Durante esta fase, a produção de hormonas pelos ovários, nomeadamente estrogénio e progesterona, começa a oscilar de forma irregular. A duração é variável: pode estender-se por apenas alguns meses ou prolongar-se cerca de 10 anos. Em média, dura entre 4 e 5 anos.
Embora a idade mais comum de início seja entre os 40 e os 45 anos, é difícil identificar com precisão o momento em que começa, porque varia de mulher para mulher. Em alguns casos, pode surgir mais cedo (precoce).
A perimenopausa termina oficialmente quando se atinge a menopausa, ou seja, após 12 meses consecutivos sem menstruação.

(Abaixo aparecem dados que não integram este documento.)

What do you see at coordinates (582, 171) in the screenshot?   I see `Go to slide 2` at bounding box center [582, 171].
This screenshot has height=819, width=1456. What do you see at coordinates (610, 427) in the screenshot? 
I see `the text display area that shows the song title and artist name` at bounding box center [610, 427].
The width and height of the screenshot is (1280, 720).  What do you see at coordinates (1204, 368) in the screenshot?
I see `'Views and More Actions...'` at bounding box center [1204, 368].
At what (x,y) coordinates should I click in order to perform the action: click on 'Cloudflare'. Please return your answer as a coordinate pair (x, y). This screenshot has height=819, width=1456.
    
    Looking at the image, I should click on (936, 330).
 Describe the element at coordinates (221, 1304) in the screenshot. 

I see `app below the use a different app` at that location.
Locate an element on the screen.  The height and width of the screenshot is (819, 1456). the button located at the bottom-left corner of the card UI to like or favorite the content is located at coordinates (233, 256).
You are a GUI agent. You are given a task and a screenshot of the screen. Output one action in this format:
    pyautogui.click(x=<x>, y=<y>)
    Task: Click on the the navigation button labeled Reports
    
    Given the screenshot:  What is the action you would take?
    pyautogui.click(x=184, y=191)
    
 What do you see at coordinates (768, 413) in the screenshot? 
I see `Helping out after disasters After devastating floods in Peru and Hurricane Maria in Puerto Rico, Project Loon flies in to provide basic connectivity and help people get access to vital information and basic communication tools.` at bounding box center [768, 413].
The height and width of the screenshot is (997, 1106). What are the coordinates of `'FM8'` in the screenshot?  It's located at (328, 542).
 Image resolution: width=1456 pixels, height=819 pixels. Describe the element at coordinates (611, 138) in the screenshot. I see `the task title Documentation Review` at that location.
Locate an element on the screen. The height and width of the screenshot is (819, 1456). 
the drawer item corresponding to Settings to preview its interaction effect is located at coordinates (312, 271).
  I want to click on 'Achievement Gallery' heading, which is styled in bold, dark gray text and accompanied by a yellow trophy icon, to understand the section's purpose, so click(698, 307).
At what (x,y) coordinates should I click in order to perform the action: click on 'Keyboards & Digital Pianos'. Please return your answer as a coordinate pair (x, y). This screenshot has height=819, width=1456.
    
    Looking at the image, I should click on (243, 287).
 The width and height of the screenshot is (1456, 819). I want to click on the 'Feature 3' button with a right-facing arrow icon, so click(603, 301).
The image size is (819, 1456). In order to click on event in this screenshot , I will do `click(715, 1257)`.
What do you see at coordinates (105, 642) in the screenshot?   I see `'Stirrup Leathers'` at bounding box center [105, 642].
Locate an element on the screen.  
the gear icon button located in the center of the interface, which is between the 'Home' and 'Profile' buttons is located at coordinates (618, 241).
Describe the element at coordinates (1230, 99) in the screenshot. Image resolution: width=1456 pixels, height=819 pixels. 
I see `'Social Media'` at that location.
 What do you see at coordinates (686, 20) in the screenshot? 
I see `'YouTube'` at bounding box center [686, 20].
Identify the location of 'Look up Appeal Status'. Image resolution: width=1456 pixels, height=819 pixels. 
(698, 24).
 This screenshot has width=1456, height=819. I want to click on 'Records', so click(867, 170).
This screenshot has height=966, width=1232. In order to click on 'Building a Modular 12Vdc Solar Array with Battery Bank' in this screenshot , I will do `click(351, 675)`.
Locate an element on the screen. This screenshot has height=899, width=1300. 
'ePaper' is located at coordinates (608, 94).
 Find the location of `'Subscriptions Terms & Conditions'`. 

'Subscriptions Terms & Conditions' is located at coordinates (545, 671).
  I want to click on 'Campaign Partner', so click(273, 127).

Quais são os sintomas mais comuns?
Como as hormonas estão em constante flutuação, esta pode ser uma fase de profundas mudanças físicas, mentais e emocionais. Os sintomas variam bastante, mas os mais comuns incluem:
- Irregularidade menstrual: ciclos mais curtos ou mais longos, meses sem menstruação e alterações no fluxo, que pode tornar-se mais intenso ou mais escasso.
- Afrontamentos: sensações súbitas de calor, muitas vezes acompanhadas de suores noturnos que interferem com o sono.
- Alterações de humor: maior irritabilidade, ansiedade ou sensação de "nevoeiro mental" (dificuldade de concentração).
- Perturbações no sono: dificuldade em adormecer ou manter o sono.
- Secura vaginal e alteração do desejo sexual: consequência da diminuição dos níveis de estrogénio.
- Aumento de peso, sobretudo na zona abdominal, associado a alterações metabólicas.
Como podemos aliviar os sintomas?
Viver a perimenopausa não significa ter de "aguentar" o desconforto. Existem estratégias eficazes para tornar esta transição mais equilibrada:
- Estilo de vida: uma alimentação equilibrada e a prática regular de exercício físico (especialmente treino de força) são fundamentais para proteger a saúde óssea e cardiovascular, além de contribuírem para a estabilidade emocional.
- Higiene do sono: criar rotinas de relaxamento antes de deitar, manter horários regulares e garantir um ambiente fresco no quarto pode ajudar a minimizar insónias e suores noturnos.
- Terapêutica Hormonal (TH): quando os sintomas comprometem significativamente a qualidade de vida, a terapêutica hormonal pode ser uma opção segura e eficaz. Deve ser sempre avaliada de forma individualizada em consulta de ginecologia.
- Suplementação e alternativas não hormonais: em alguns casos, determinados suplementos, podem ajudar a aliviar sintomas.
- Cuidado com o pavimento pélvico: com a diminuição do estrogénio, os tecidos perdem elasticidade. A prática regular de exercícios de fortalecimento, pode ajudar a prevenir incontinência urinária e outras disfunções do pavimento pélvico.
A perimenopausa é um processo natural, mas cada mulher vive-o de forma única. O mais importante é não desvalorizar os sinais do seu corpo. Se sente que “já não é a mesma” ou que os sintomas estão a interferir com o seu dia a dia, procure acompanhamento especializado.